< Back to Resources

Turning Out the Lights Without Leaving Clients in the Dark

post thumb

Exit planning is a hot topic in North Carolina although we are certainly not the first state to tackle these issues.   Keith Kapp, President of the North Carolina State Bar, called for the Bar to re-examine and improve our approach to both the beginning and the end of law practice.  Despite this call to arms and recognition of a need for change in the legal profession, Warren Savage, a claims attorney with Lawyers Mutual, finds it surprising “how many lawyers avoid preparing for the inevitable end of their careers until after that end arrives at an unexpected time.”  He says, “While legal careers will almost certainly end because of a career change, retirement, health, or death, a surprising number of lawyers reach that end without having considered and prepared for the recurring issues common to winding down a law practice.”[1]  Therefore, exit planning appears to be both a big challenge for attorneys, as well as, an opportunity for improvement in the legal profession.

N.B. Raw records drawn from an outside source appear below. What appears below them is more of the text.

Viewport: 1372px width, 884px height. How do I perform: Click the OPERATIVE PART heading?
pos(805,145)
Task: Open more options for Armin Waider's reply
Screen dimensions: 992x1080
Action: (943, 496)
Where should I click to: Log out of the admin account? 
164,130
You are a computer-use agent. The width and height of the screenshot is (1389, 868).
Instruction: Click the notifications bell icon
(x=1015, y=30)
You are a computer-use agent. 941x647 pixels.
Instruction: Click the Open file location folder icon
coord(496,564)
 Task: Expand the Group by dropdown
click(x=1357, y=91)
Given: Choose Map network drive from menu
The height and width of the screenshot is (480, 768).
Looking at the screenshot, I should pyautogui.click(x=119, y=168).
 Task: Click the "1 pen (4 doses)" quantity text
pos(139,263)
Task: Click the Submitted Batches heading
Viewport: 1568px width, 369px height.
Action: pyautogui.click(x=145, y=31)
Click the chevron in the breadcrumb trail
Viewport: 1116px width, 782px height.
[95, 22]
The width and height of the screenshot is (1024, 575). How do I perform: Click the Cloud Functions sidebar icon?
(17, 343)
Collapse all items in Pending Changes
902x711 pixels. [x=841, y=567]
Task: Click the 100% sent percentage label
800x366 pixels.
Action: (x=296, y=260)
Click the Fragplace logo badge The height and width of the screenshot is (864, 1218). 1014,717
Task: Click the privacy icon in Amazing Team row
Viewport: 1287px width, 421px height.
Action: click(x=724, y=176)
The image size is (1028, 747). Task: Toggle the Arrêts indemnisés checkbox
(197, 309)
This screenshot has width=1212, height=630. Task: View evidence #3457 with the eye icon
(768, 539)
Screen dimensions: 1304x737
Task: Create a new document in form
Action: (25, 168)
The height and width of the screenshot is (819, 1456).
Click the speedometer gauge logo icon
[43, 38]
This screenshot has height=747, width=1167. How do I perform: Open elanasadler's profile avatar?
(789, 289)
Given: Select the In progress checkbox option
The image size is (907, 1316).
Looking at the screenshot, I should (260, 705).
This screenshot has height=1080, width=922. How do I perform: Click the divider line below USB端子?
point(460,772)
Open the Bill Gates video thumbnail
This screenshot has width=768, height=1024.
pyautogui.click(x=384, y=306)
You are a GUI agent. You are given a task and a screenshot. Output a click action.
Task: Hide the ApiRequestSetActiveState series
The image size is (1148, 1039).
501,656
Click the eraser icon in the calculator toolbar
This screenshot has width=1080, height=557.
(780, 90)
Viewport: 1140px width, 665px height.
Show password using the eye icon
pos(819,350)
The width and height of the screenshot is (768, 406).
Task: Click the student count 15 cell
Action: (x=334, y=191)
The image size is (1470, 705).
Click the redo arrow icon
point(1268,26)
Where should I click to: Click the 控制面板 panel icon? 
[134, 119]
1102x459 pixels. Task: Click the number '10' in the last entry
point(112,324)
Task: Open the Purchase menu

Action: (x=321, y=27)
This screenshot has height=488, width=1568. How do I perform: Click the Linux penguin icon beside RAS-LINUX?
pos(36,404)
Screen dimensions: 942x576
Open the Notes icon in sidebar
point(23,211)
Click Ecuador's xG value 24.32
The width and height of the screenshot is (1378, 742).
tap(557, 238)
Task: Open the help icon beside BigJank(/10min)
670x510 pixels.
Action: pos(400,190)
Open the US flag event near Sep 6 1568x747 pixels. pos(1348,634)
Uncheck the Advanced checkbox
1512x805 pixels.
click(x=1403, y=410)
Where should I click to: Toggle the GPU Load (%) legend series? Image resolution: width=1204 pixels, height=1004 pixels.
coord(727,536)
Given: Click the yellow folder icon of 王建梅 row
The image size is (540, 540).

Exit strategies can encompass any one of a number of different scenarios:

(1)   Winding down and closing the doors of the practice;

(2)   Selling or merging the law practice; or

(3)   Internally transitioning the law practice to another attorney in the firm.

Each strategy comes with its own challenges, and it takes time and commitment to successfully implement.  Regardless of the road you choose, the key is to start early in developing your plan so your clients, your employees, and your family are protected.

Beginning in July and over the next few months, we will post a series of articles related to this issue.  Each subsequent article will tackle a specific aspect of exit planning and succession such as practical checklists for winding down a practice, the ethics of turning out the lights, the sale or merger of a law practice, and expecting the unexpected.  In the meantime, a great resource for attorneys interested in creating such a strategy is Turning out the Lights: Planning for Closing Your Law Practice, a publication of the North Carolina Bar Association Rich Harris Committee. The committee published the procedural guidebook to help lawyers plan for untimely events that might necessitate the closing of a law practice.